Data records |
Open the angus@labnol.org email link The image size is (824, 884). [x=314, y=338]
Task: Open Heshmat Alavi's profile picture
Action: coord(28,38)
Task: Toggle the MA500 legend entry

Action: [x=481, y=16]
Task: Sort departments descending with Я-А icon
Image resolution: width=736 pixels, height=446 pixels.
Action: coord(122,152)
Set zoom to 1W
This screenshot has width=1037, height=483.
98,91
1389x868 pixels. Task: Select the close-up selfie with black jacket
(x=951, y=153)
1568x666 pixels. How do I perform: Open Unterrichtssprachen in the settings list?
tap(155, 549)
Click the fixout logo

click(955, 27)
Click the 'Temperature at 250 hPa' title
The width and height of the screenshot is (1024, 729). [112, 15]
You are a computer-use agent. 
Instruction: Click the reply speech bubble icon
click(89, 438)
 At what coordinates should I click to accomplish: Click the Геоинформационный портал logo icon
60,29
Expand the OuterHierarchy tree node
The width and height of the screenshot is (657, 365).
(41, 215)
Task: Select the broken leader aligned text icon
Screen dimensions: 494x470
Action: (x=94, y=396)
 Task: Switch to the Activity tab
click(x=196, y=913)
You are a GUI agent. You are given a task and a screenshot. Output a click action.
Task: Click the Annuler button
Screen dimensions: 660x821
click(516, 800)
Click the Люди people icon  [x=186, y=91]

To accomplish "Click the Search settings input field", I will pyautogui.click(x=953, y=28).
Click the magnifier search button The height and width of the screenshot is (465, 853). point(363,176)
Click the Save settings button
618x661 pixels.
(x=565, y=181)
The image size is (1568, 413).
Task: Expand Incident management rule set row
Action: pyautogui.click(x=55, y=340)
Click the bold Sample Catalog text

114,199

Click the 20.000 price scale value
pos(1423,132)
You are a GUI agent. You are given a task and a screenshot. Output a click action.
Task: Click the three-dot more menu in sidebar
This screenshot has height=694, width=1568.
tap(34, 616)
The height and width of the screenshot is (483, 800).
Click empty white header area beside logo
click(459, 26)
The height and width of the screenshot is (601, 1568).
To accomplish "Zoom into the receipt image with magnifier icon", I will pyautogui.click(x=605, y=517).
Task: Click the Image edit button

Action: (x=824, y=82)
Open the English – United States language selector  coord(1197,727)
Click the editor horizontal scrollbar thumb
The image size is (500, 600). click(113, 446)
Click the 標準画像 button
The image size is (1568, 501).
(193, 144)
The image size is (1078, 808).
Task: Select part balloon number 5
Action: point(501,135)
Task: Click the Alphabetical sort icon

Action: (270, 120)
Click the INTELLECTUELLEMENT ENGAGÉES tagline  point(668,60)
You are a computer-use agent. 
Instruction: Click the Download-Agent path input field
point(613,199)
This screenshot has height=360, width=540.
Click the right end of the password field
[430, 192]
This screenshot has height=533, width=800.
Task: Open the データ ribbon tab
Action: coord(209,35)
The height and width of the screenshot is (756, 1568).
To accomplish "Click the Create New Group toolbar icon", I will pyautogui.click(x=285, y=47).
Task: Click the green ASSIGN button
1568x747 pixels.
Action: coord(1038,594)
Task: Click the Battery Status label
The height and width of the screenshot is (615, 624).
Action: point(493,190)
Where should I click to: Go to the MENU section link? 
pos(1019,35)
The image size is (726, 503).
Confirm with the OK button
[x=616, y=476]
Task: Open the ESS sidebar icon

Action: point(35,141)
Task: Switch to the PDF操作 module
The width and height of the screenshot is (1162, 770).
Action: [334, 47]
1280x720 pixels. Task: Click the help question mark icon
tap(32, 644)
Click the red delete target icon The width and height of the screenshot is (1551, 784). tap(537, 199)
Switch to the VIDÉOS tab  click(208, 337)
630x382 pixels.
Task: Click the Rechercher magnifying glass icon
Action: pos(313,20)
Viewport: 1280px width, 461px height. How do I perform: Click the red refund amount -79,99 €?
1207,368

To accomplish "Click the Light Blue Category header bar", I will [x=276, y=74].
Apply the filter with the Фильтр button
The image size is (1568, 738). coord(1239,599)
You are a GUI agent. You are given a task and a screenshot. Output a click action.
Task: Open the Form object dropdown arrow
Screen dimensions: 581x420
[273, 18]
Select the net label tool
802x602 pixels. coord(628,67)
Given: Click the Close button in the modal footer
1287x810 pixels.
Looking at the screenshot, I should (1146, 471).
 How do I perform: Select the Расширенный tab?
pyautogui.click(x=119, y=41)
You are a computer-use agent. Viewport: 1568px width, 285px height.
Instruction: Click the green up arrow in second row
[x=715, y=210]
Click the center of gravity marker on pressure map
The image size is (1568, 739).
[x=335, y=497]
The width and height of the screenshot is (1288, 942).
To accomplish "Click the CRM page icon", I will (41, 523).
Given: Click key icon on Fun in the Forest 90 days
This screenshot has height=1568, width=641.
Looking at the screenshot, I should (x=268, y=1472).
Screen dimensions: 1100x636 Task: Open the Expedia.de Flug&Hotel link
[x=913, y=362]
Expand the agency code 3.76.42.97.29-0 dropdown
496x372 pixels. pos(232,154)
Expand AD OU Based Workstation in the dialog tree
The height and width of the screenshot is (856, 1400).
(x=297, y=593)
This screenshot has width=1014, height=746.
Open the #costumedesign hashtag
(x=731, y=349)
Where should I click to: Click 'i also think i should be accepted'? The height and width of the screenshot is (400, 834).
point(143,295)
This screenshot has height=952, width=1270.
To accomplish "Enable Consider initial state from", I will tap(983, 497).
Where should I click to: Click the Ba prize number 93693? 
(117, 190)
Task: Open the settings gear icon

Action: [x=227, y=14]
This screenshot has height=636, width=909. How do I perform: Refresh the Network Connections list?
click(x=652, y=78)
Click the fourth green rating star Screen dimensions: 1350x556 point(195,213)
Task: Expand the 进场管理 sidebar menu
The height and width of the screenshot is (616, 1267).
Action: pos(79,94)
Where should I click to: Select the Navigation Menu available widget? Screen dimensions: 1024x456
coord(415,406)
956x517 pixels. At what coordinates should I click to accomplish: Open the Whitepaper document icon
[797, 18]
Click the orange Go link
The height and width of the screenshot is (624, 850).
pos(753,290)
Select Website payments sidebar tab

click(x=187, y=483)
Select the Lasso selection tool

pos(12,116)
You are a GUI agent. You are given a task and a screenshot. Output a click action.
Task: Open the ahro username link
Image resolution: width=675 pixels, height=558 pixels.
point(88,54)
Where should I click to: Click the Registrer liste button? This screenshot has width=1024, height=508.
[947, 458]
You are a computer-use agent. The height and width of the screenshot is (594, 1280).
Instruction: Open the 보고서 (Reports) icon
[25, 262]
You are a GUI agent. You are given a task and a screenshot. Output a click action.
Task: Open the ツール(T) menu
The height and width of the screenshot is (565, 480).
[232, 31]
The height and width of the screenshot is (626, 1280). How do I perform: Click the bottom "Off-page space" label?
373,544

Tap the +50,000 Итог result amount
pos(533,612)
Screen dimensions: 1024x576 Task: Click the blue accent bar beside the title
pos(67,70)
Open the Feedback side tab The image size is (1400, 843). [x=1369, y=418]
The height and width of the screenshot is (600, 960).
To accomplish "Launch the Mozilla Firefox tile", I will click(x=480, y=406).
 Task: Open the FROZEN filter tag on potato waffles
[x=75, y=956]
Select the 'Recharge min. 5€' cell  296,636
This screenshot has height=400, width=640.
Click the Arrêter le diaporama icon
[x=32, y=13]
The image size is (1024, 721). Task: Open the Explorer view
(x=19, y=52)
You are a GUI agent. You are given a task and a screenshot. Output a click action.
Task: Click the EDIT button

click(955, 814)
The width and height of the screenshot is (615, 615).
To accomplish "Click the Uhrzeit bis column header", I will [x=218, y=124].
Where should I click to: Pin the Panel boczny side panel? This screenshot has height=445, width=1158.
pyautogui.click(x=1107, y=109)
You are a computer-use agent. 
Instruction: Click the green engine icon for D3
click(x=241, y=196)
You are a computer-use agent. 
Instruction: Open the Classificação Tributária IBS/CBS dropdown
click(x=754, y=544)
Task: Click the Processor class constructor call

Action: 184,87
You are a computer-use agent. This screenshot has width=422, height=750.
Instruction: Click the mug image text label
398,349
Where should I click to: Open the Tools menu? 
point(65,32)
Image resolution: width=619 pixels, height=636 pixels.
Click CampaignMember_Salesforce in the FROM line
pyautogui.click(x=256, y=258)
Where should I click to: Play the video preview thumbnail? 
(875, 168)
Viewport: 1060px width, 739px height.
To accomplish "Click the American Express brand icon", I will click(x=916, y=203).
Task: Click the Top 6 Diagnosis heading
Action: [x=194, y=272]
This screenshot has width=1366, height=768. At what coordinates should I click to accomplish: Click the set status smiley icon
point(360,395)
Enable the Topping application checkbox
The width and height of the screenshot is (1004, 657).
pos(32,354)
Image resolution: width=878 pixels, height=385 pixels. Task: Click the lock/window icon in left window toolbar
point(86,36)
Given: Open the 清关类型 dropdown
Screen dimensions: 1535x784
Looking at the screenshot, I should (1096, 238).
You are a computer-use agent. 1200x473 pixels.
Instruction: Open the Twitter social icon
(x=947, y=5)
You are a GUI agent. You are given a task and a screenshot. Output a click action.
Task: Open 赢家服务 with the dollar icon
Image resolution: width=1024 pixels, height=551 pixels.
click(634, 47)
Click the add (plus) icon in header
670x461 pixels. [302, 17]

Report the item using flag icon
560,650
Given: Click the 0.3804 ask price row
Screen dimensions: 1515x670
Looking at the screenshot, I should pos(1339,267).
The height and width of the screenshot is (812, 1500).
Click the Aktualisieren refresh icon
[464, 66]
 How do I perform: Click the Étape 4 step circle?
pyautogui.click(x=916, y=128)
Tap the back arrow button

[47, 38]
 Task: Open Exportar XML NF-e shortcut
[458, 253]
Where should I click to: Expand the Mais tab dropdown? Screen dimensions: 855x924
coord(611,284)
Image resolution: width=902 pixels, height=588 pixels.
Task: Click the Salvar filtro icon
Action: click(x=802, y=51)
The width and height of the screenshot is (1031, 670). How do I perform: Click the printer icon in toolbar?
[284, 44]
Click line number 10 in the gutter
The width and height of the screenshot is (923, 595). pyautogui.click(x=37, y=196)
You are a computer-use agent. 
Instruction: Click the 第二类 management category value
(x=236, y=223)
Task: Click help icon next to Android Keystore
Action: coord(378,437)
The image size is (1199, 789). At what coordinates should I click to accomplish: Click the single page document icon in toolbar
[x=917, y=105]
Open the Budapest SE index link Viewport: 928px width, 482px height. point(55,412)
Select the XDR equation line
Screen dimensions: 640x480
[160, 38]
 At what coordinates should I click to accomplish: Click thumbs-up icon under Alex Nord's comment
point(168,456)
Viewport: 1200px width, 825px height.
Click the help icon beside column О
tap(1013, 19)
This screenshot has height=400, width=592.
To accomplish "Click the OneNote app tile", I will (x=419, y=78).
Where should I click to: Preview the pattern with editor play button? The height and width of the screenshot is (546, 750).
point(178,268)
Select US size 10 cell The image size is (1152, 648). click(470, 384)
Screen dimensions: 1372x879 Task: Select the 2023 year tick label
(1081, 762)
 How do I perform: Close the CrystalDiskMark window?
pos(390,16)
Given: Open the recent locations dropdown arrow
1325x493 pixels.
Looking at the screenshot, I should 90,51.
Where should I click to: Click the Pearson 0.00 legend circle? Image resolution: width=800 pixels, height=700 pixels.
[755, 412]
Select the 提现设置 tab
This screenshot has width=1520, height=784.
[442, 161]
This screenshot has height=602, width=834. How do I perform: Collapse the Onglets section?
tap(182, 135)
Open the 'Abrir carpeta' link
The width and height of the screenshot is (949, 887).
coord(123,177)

About this exercise |
Over the whole listing above, give the number of lines in which "tile" occurs, and no other words.

Output for this task |
2